Erickson and others point to an epidemic of childhood obesity, early diabetes, asthma and attention-deficit hyperactivity disorder to name a few. The increase has occurred mostly in the past decade as parents have perceived a danger in the outdoors.
However, school playgrounds are safe -- they're built to be safe. But more and more schools don't even have recess and in many schools physical education is not even required. So the playgrounds might be safe, but unless you like plastic and asphalt, it's unnatural.
"Childhood's different," said Cheryl Charles, President of Children and Nature Network. "Children are not going home after school and playing outside in what some people call free range play."
She's concerned by the amount of time children now spend in front of computers and TVs under "virtual house arrest."
"Are we worried that we're losing to the artificial what is real?" asked Shelby.
"There's certainly a concern for me. I would say I'm not against technology and we don't need to be," said Charles. "But things are out of balance."
Current research found children use electronics an average of 45 to 60 hours a week.
In his book, Louv tells the story of a boy who said he'd prefer to play inside because "that's where the electrical outlets are."
To get a real taste for nature the current thinking is that there be: "no child left inside." And it's especially true "under the oak" at the University of Minnesota's Landscape Arboretum.
"Tell me about what we really know about the effect of nature on our well being?" asked Shelby.
"We do know that when children have the opportunity to play outside, freely making decisions," said Charles. "They tend to be more creative, they're better problem solvers, they're more cooperative.
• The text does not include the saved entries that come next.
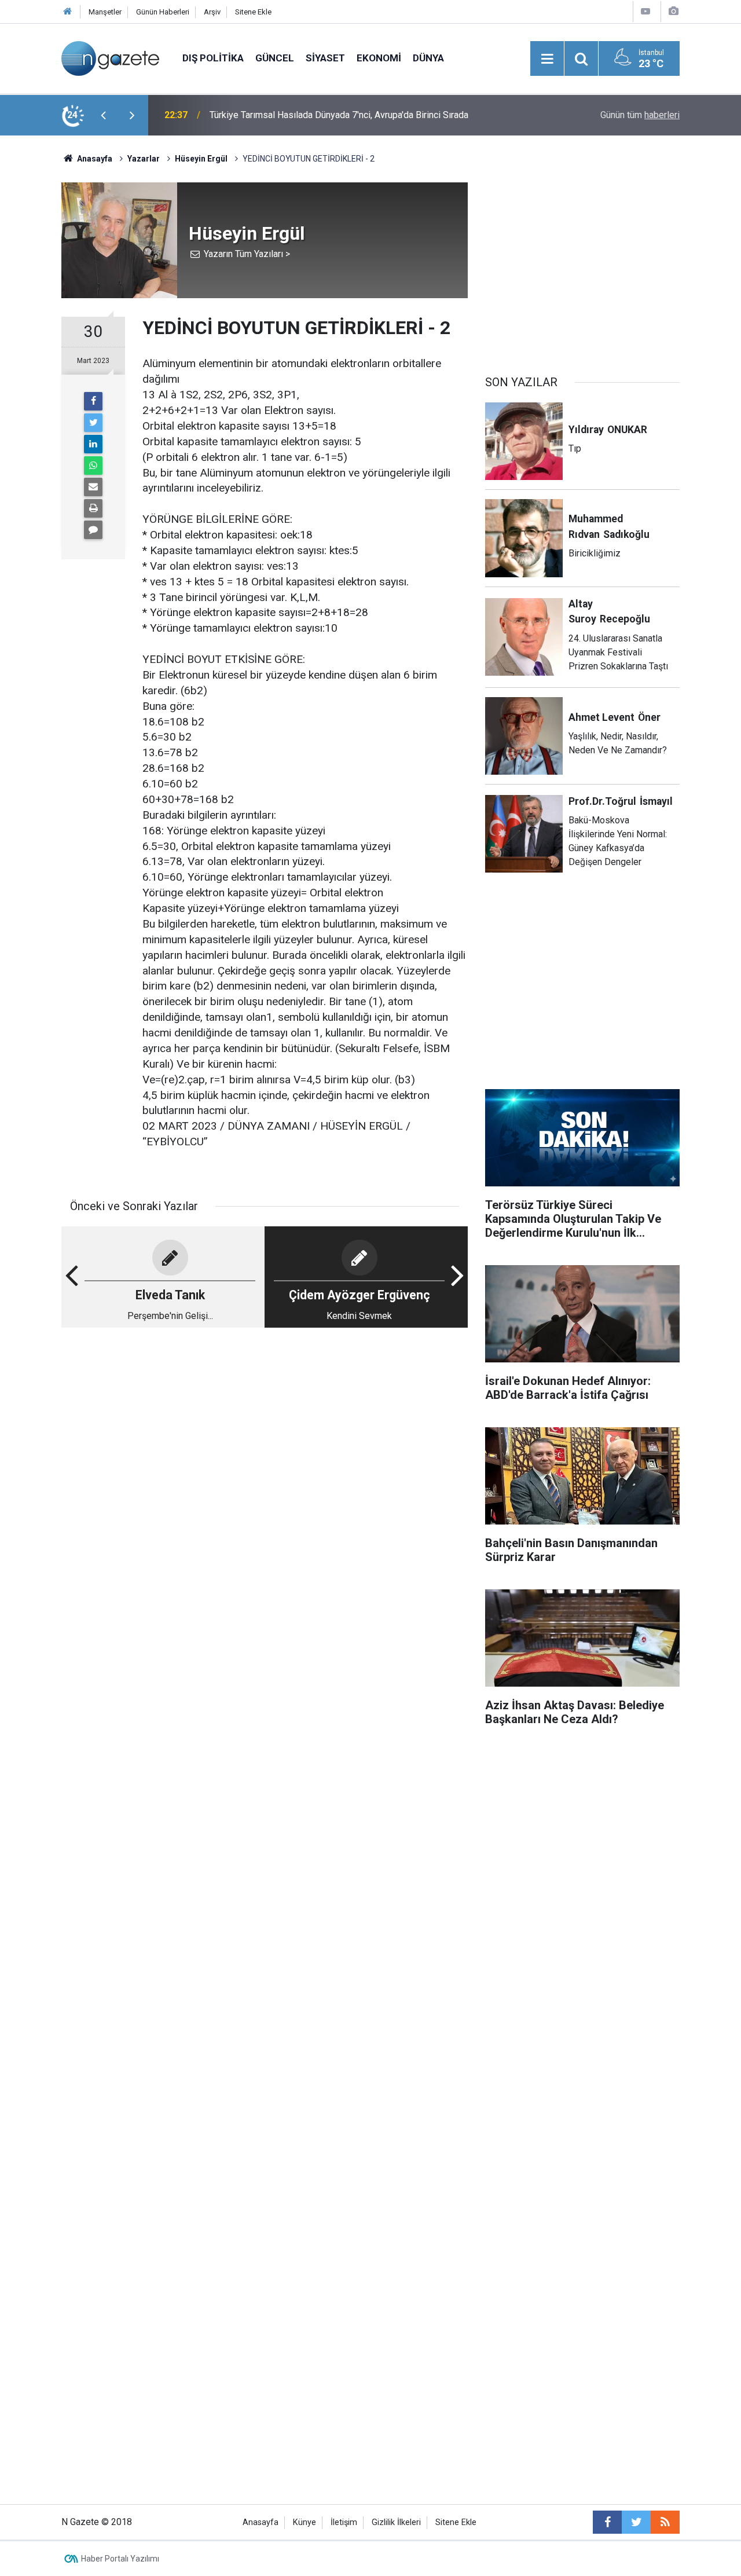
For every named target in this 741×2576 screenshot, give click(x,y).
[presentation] (103, 115)
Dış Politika (213, 58)
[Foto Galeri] (673, 11)
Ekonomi (379, 58)
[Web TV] (645, 11)
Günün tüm (640, 114)
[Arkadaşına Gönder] (93, 487)
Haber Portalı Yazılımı (120, 2558)
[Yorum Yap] (93, 530)
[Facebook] (93, 401)
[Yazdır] (93, 508)
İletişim (344, 2522)
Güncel (274, 58)
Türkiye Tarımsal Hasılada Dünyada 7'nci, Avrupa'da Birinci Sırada (339, 114)
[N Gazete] (110, 57)
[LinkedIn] (93, 444)
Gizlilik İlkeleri (396, 2522)
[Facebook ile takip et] (607, 2522)
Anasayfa (260, 2522)
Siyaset (325, 58)
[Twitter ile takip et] (636, 2522)
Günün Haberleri (162, 12)
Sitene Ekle (253, 12)
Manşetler (105, 12)
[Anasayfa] (67, 12)
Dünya (428, 58)
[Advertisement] (264, 1427)
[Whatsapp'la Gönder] (93, 465)
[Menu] (547, 59)
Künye (304, 2522)
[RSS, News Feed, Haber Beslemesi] (665, 2522)
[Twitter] (93, 422)
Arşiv (212, 12)
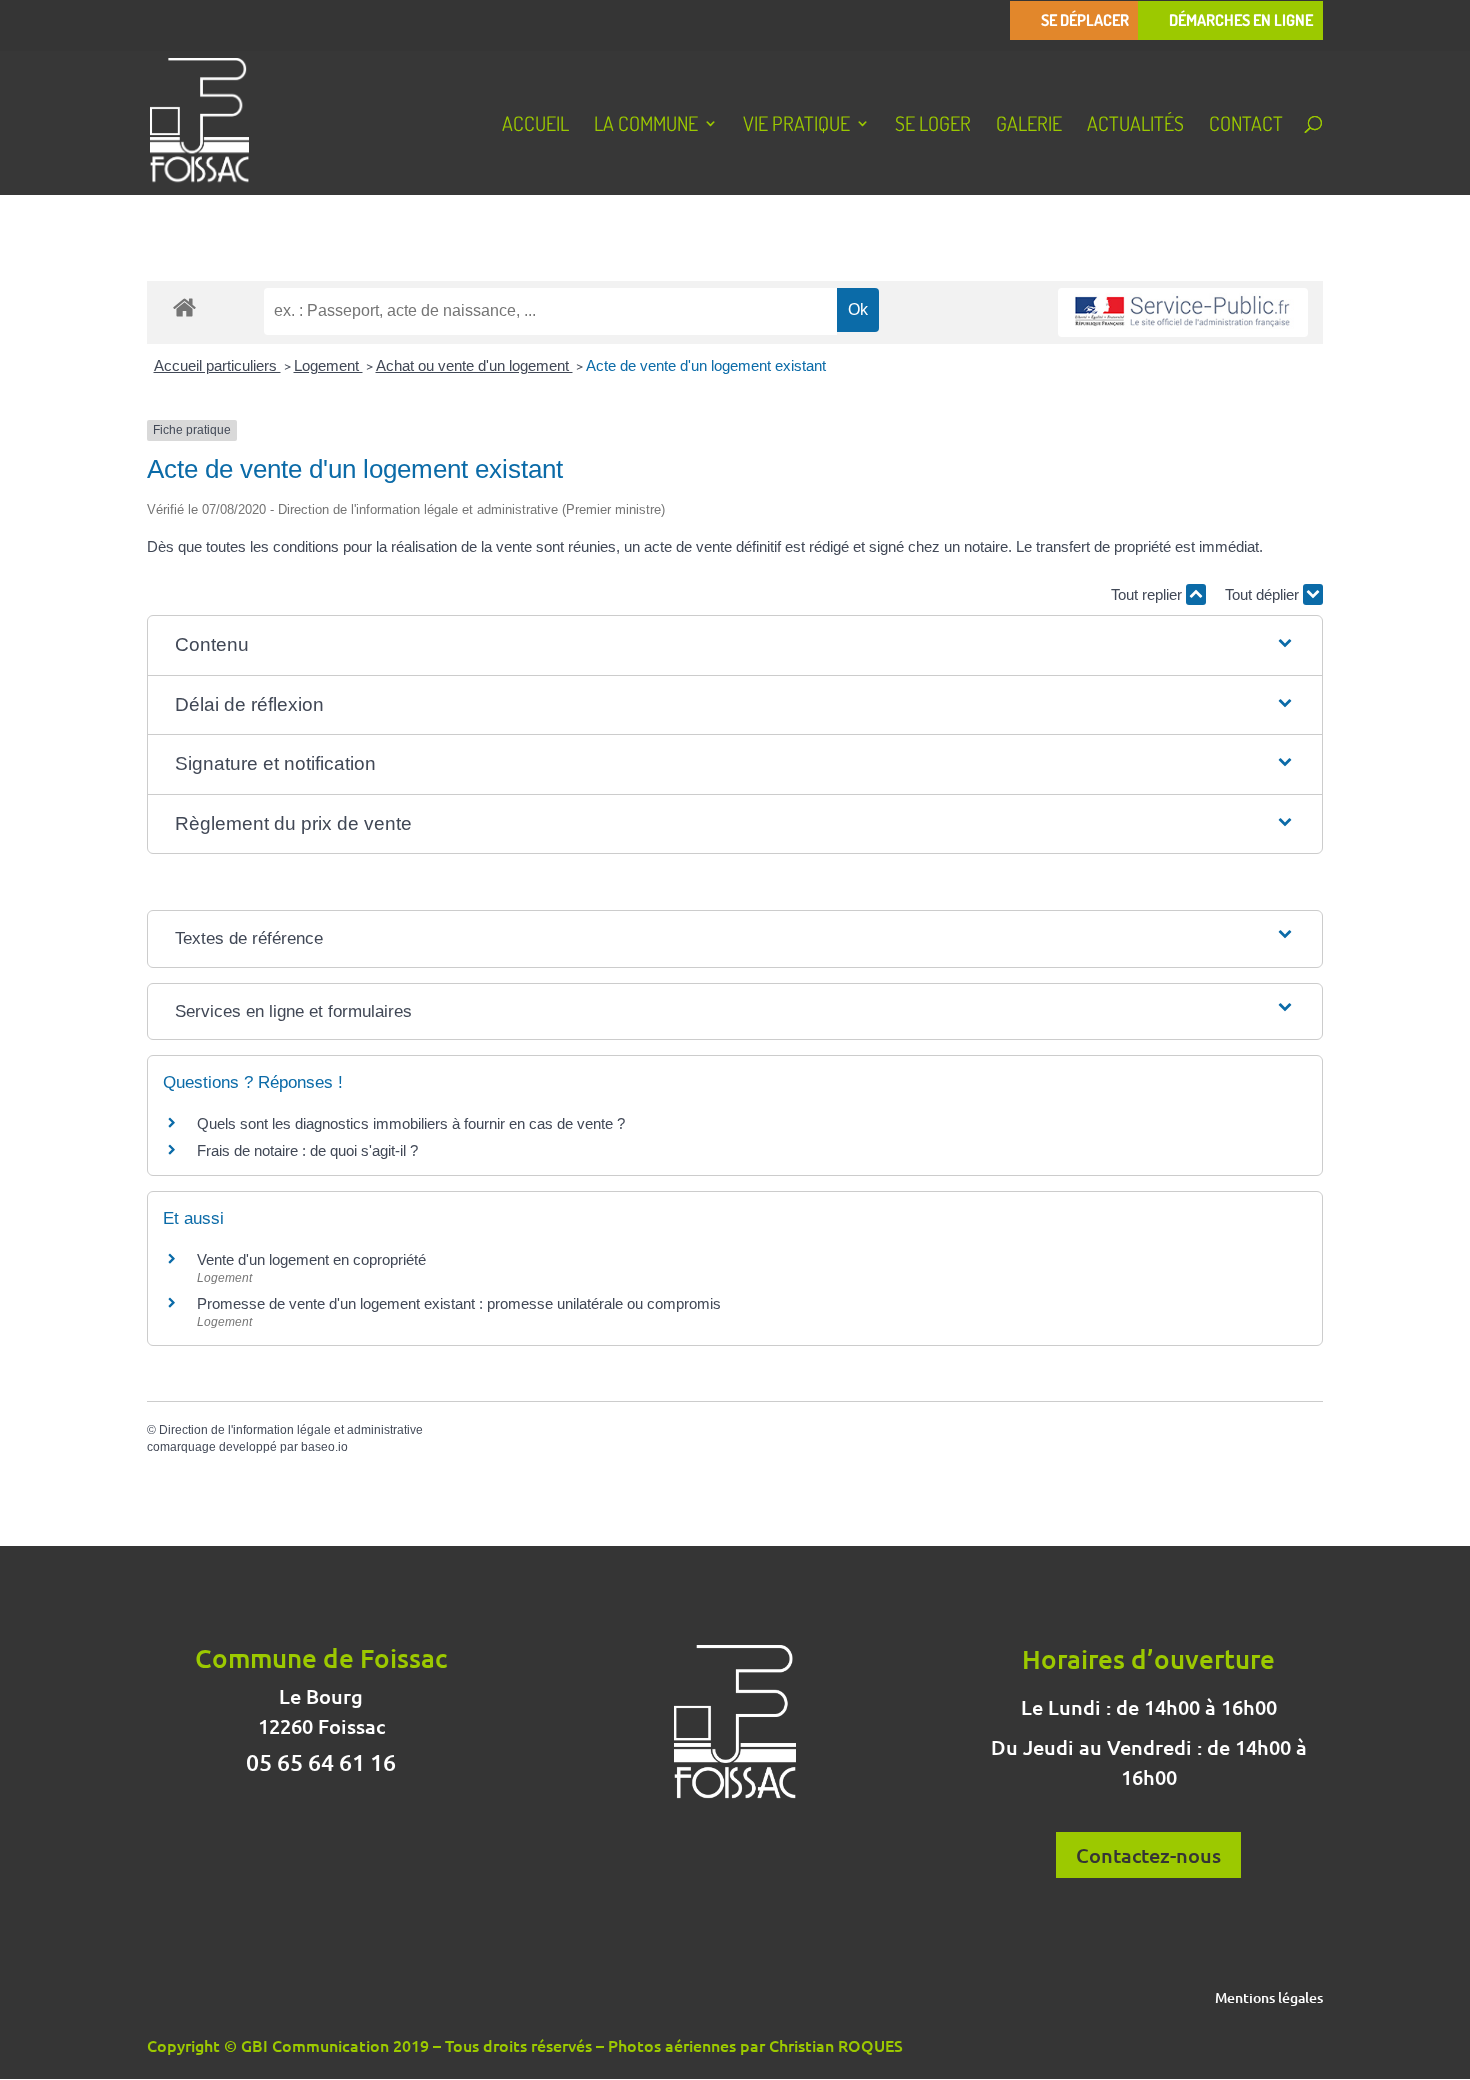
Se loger (933, 126)
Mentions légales (1269, 1999)
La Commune (646, 126)
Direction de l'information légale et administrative (291, 1430)
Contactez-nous (1148, 1855)
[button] (735, 645)
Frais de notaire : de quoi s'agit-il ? (307, 1150)
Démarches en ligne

We can see test scores in school increasing in science and all the major subject and skill areas."
Nature provides an environment to engage our minds differently. To navigate a fallen branch and learn self-confidence -- even survival.
Robin Moore said his work creating natural play areas can be more than healing.
"You know what? Your child has ADHD. This could be part of their cure regime," said Moore. "The way children are growing up now with too much stress, too much control in their lives. This will be, as I say, kind-of preventive measure."
Because play is in a child's nature -- perhaps nature is where a child is meant to play.